Autograd failing for sparse matmul at half precision

Hello. I am currently attempting to run a full autocast-ed forward and backward pass over a mostly sparse model (the sparse weights are utilized each in only torch.sparse.mm() calls). However, if I store the weights in coo format, matrix multiplication simply isn’t implemented (at half precision), and for csr, the backward fails without a proper error message:

RuntimeError: sampled_addmm: Expected mat1 and mat2 to have the same dtype, but got Half and Float

Is there anything I can do to utilize autocast with this setup? Note that full-precision sparse training and half-precision dense training both work.

A simple reproduction of the printed error is below.

weight = torch.rand(5, 4, device = "cuda", dtype = torch.float32)
weight = (weight * (weight < 0.2)).to_sparse_csr().requires_grad_(True)

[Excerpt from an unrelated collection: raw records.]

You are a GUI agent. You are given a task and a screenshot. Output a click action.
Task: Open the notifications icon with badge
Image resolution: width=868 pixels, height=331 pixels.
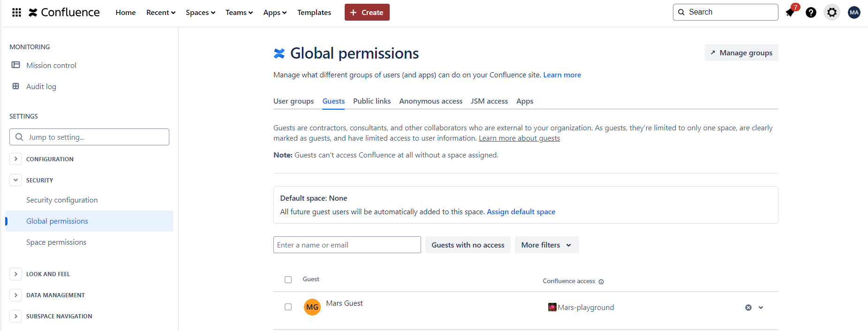790,12
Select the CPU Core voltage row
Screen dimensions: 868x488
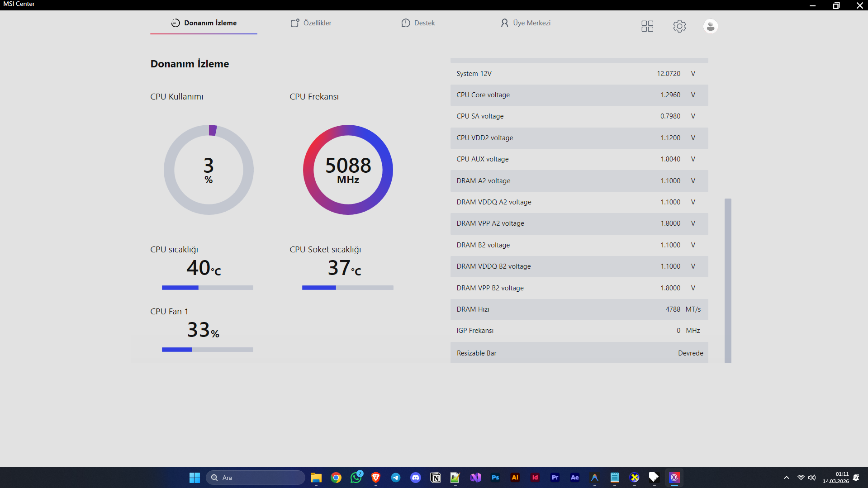[x=579, y=95]
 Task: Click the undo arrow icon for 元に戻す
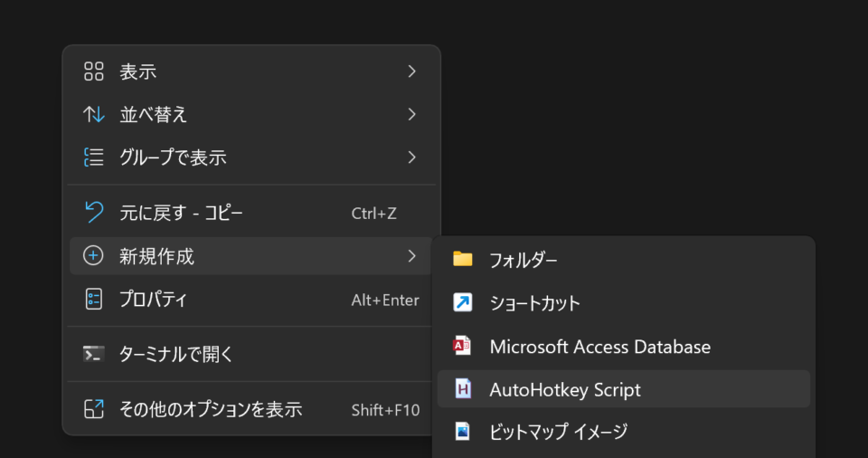click(x=93, y=213)
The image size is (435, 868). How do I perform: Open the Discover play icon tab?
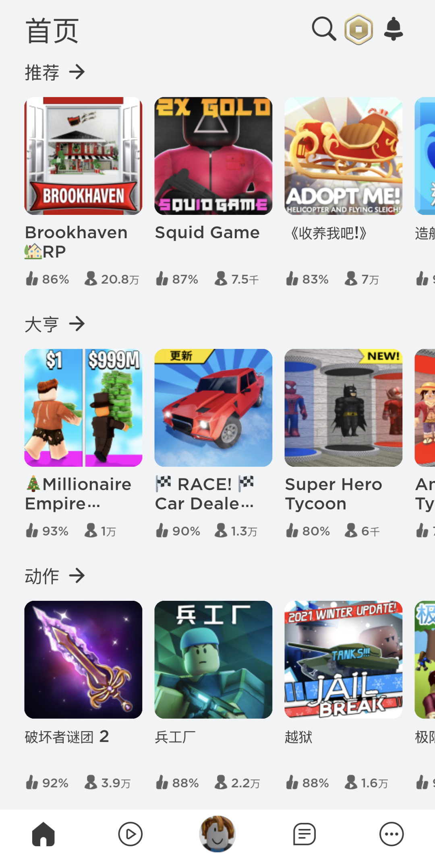click(131, 834)
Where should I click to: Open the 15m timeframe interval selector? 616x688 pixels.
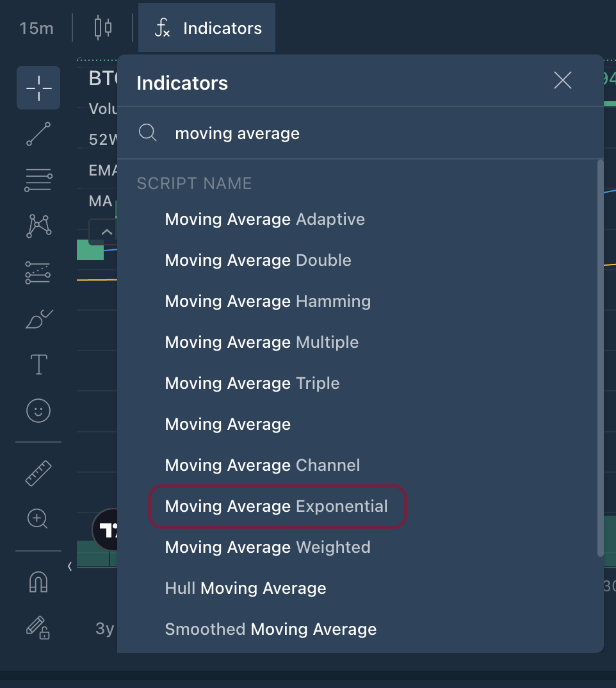click(x=36, y=28)
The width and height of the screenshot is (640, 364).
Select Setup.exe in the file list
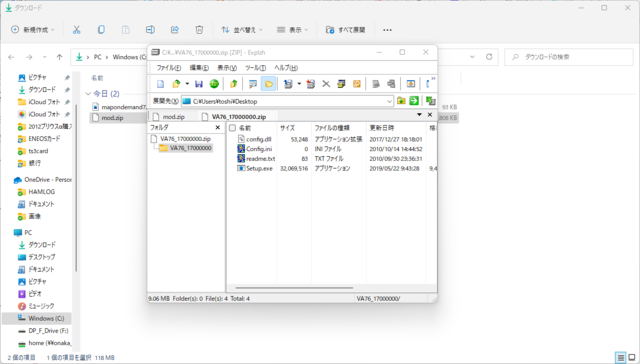[x=259, y=168]
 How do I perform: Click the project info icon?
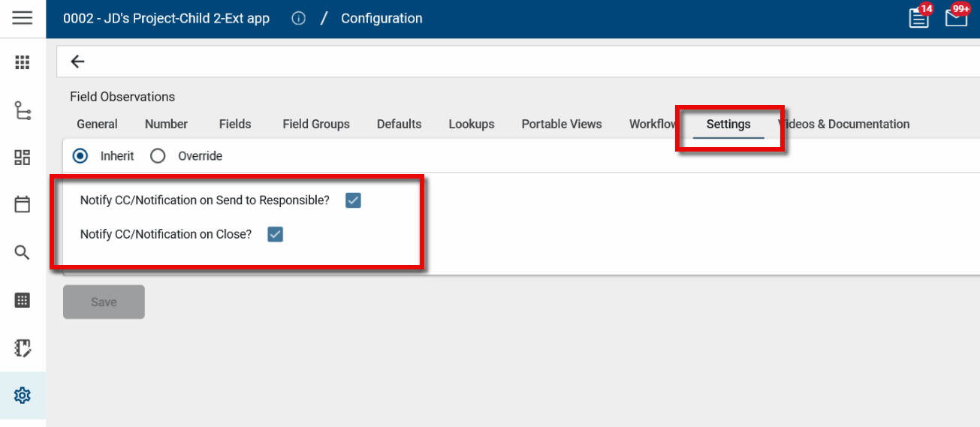tap(298, 19)

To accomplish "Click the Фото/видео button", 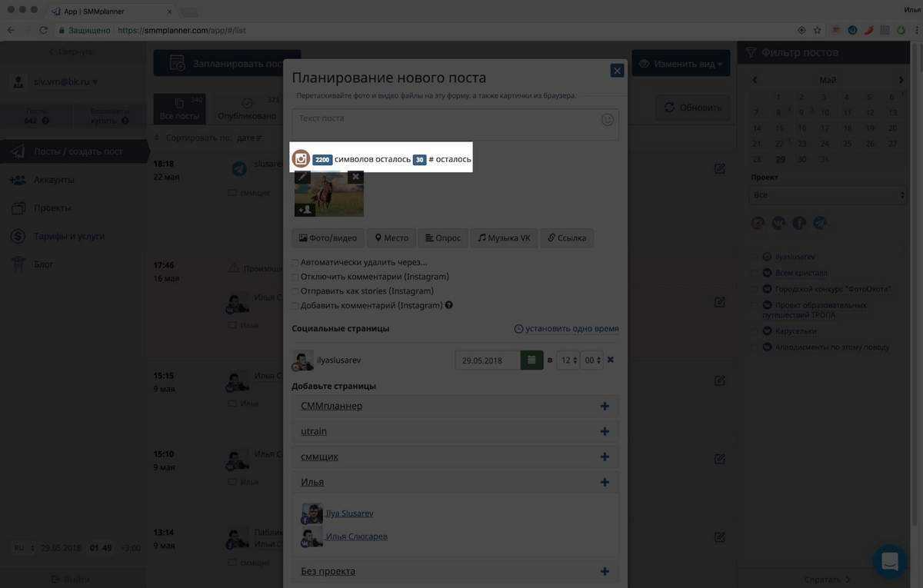I will point(328,238).
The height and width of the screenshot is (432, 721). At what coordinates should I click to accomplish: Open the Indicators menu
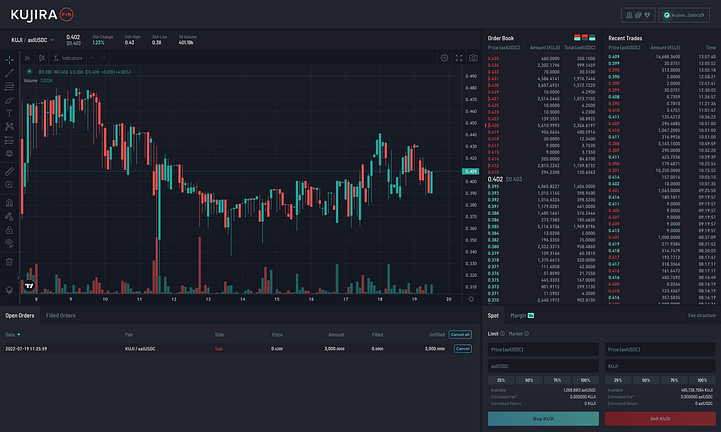[68, 58]
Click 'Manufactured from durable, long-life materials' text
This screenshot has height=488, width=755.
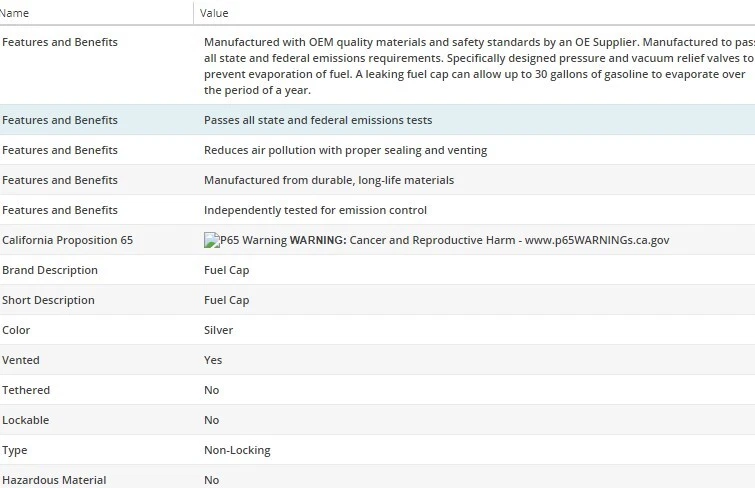[x=329, y=180]
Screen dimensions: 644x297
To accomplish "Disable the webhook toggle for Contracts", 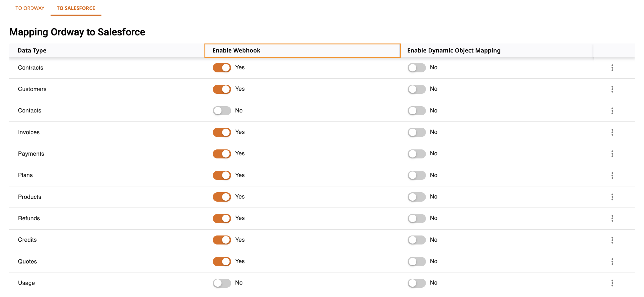I will pyautogui.click(x=222, y=68).
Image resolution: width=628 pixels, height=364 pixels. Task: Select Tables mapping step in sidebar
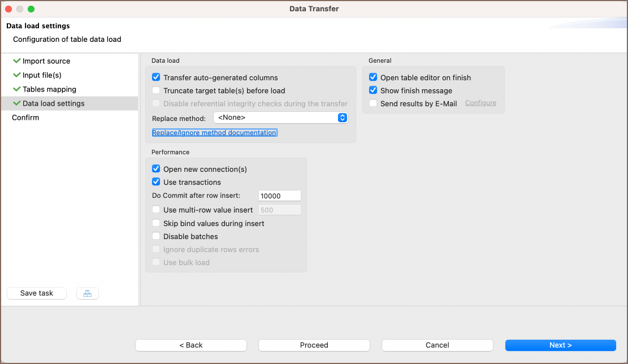(x=49, y=89)
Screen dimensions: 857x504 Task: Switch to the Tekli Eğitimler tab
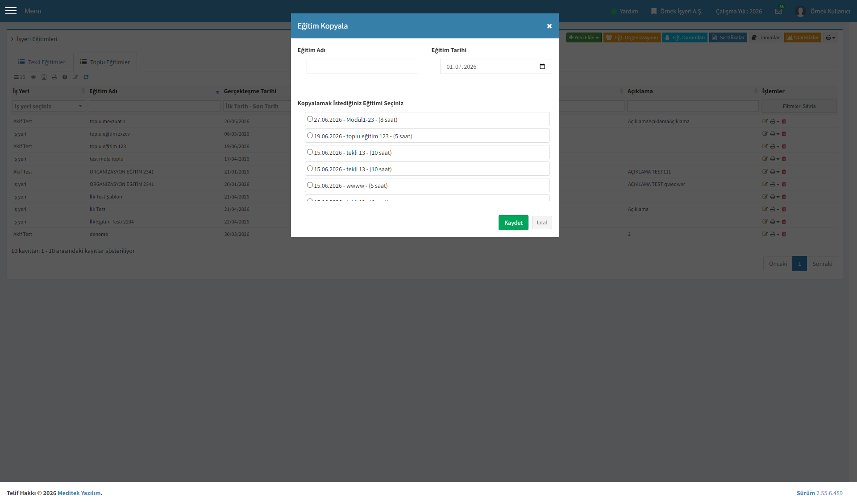(42, 62)
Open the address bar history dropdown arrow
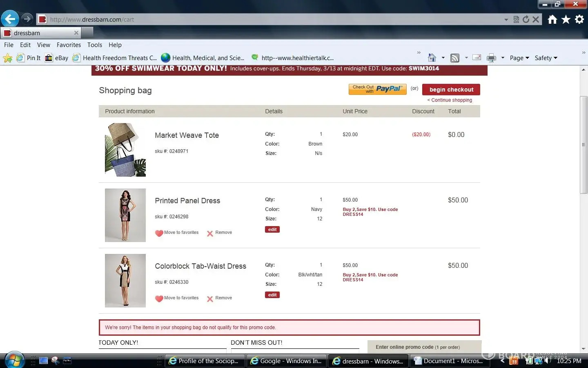This screenshot has width=588, height=368. (506, 20)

inp = torch.rand(4, 3, device = "cuda", dtype = torch.float32, requires_grad = False)

with torch.autocast("cuda", dtype = torch.float16, enabled = True):
	loss = torch.sparse.mm(weight, inp).sum()

loss.backward()

When autocast’s enabled=False, it works fine. When it is formatted to coo instead, it fails on the matmul.

cc @ptrblck

Sparse CSR support is experimental so this issue might be expected. Could you create a GitHub issue for this error assuming you are still seeing it in the latest nightly release, please?

It does remain in the latest nightly release - sure thing.